On allegations of extra-judicial killings, Gopaul disputed this stating that the Guyana Police Force has to cope with an escalating crime situation where criminals are armed with sophisticated weaponry, some of whom are hardened convicts deported from the United States.

“The government of Guyana would never support an abuse of power on the part of its security forces over the civilian population. We believe and uphold the rule of law and the freedom of the citizen as well as all the fundamental rights guaranteed to the individual, both under the Constitution and those governed under international covenants. We wish to reassure ORIT of our abiding faith and support for these internationally recognised tenets governing fundamental human and trade union rights,” he declared.

Gopaul noted that persons are being encouraged by political activists and television talk show hosts and this situation has led to the near disintegration of law and order in certain parts of Guyana.

He pointed out that eight police officers have been targeted and killed over the last few months in the country.

He argued that on the vast majority of occasions criminals and law-breakers have been apprehended with the minimum of force.

“Whenever killings occurred, these took place after the police were forced to defend themselves. In all cases where unnatural deaths occur, an inquest has to be conducted and this has to be ordered by an independent agency outside of the government,” Gopaul stated.

ORIT’s general secretary had said his organisation would be taking up the issues with international institutions for them to urgently come up with proposals for solutions.

Anderson said one of the major concerns was the breakdown of dialogue between government and the opposition and civic organisations like the GTUC.

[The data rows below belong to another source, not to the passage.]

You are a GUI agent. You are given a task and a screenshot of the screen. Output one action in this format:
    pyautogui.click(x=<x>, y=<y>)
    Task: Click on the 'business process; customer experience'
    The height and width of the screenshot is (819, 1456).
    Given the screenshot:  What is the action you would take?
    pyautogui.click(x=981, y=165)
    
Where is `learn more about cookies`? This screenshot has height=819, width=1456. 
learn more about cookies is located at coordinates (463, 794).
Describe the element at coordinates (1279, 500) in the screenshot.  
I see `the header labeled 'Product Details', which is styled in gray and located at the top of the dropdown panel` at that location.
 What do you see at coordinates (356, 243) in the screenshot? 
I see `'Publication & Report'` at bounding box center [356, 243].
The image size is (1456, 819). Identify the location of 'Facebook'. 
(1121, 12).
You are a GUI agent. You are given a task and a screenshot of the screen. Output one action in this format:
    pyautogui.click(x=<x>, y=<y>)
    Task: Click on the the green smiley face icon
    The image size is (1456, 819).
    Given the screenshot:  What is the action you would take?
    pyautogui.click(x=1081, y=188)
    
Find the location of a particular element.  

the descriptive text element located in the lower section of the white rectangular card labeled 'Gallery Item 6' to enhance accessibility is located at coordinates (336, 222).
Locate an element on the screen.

He had stated that the image prevailed of a deterioration of the economic, political and social situation in the country and the increased violence by what he described as paramilitary forces acting with impunity has led to this and the government seemed unconcerned.

Anderson said he would be sensitising the Organisation of the American States, the Inter-American Development Bank, the World Bank, and the International Monetary Fund about the situation in Guyana.

The ORIT fact-finding mission was facilitated by the GTUC.